Python does not implicitly mix them:

"hello" + b"world"      # TypeError

This is deliberate. Combining text and bytes requires an encoding decision.

text = "hello"
data = text.encode("utf-8")

again = data.decode("utf-8")

The conversion boundary is explicit.

14.2 `str` Represents Unicode Text

A Python str is a sequence of Unicode code points.

s = "Python 🐍"
print(len(s))

len(s) counts code points, not encoded bytes.

s = "é"

print(len(s))                  # 1
print(len(s.encode("utf-8")))  # 2

The string contains one Unicode code point. Its UTF-8 encoding uses two bytes.
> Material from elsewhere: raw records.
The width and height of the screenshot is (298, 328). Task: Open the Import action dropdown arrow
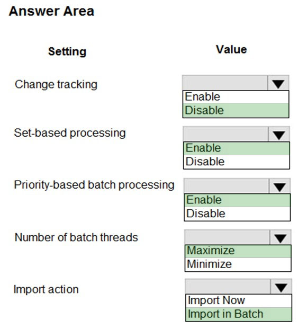point(281,287)
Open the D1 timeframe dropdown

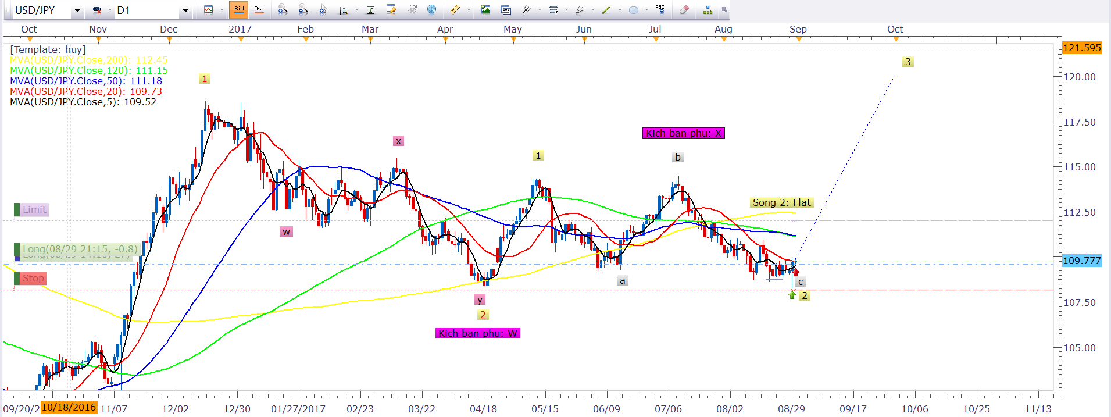coord(185,10)
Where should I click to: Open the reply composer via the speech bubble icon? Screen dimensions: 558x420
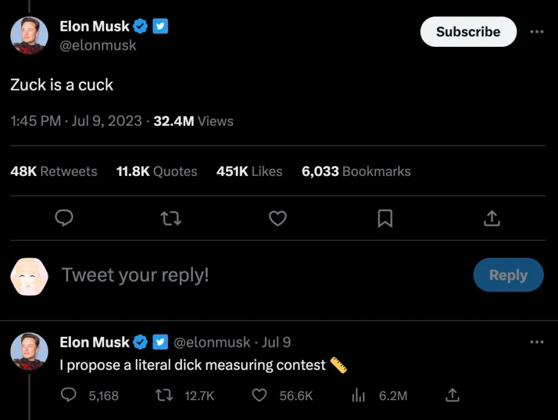pos(64,218)
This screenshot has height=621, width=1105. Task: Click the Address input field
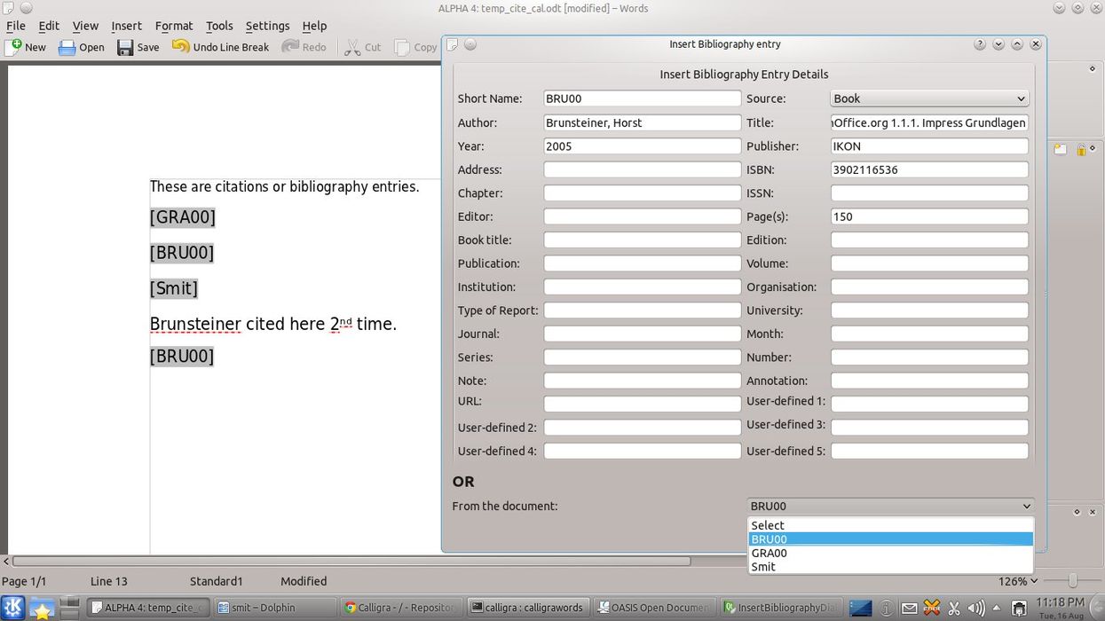point(642,169)
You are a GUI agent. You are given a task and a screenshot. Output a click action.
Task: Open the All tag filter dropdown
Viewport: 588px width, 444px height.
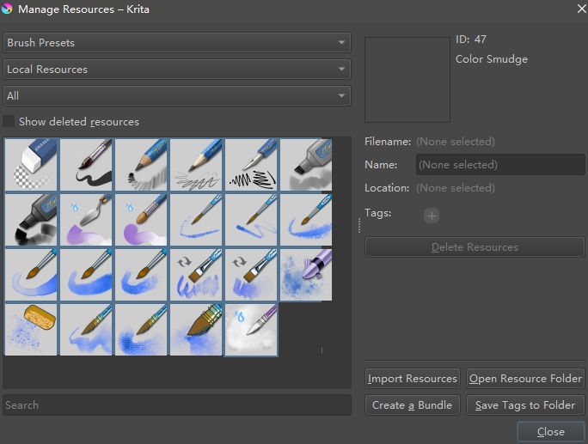click(176, 96)
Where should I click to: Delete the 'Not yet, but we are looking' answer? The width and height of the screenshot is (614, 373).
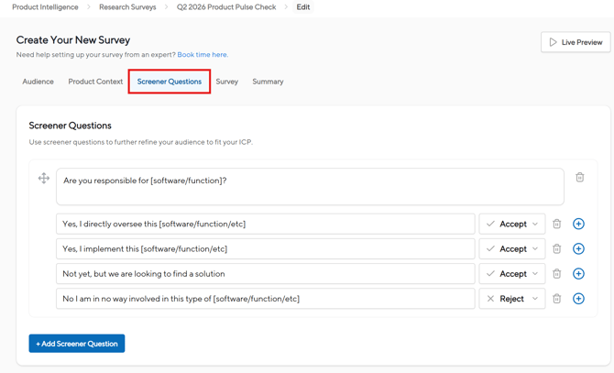[x=556, y=273]

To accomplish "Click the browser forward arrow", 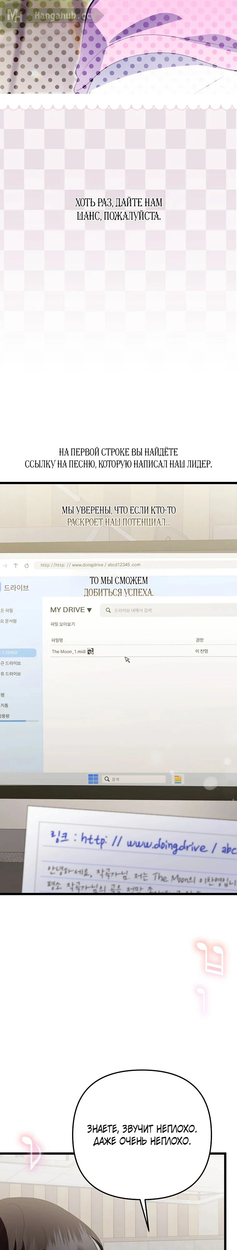I will point(5,565).
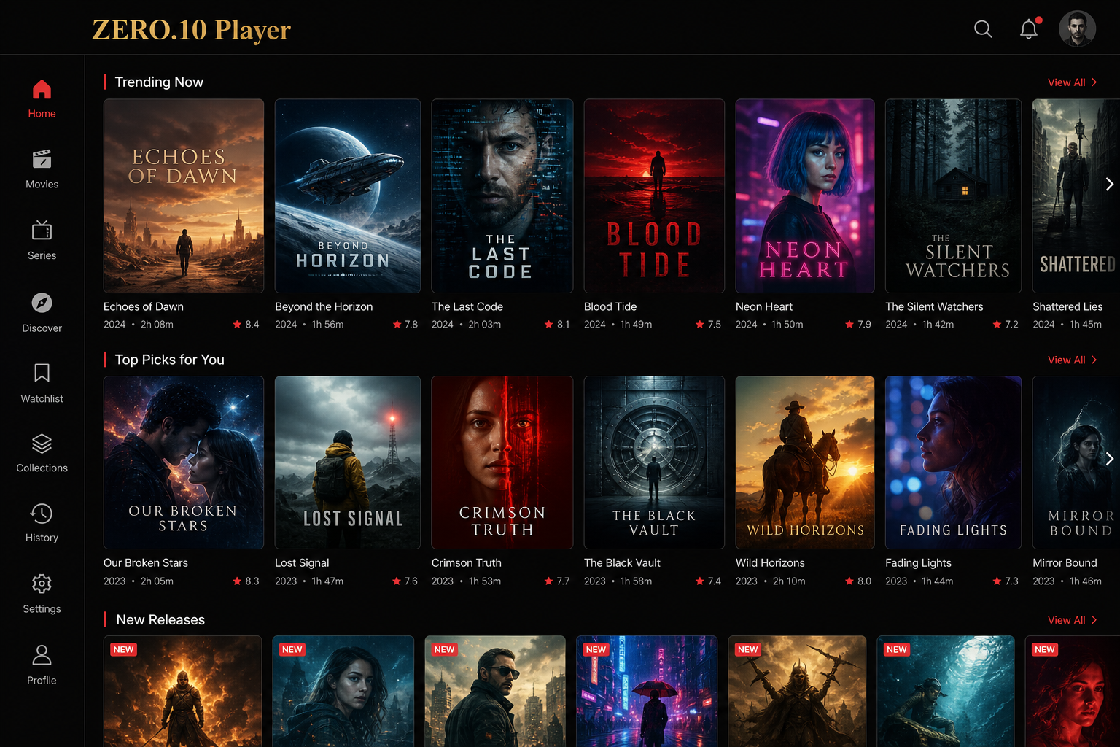Select the Home sidebar item
Viewport: 1120px width, 747px height.
point(42,98)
This distinction appears throughout CPython internals:

str
    logical Unicode text

bytes
    encoded or arbitrary binary data

14.3 Unicode Code Points

A Unicode code point is an integer value assigned by the Unicode standard.

Examples:

Character	Code point
`A`	`U+0041`
`é`	`U+00E9`
`中`	`U+4E2D`
`🐍`	`U+1F40D`

Python exposes this through ord and chr.

print(ord("A"))        # 65
print(hex(ord("🐍")))  # 0x1f40d

print(chr(0x1f40d))    # 🐍

A string is not stored as UTF-8 bytes internally in the simple universal sense. CPython chooses an internal layout optimized for the string’s contents.

14.4 Flexible String Representation

CPython uses a flexible internal representation for Unicode strings.

The key idea is simple:

Use the smallest fixed-width storage that can represent every code point in the string.

Conceptually:

Maximum code point in string	Storage width
ASCII only	1 byte per character
Up to `U+00FF`	1 byte per character
Up to `U+FFFF`	2 bytes per character
Above `U+FFFF`	4 bytes per character

Example:

"abc"       # compact ASCII path
"café"      # may fit in 1-byte storage
"中"        # needs 2-byte storage
"🐍"        # needs 4-byte storage

This design avoids wasting four bytes per character for common ASCII-heavy text while still supporting all Unicode code points.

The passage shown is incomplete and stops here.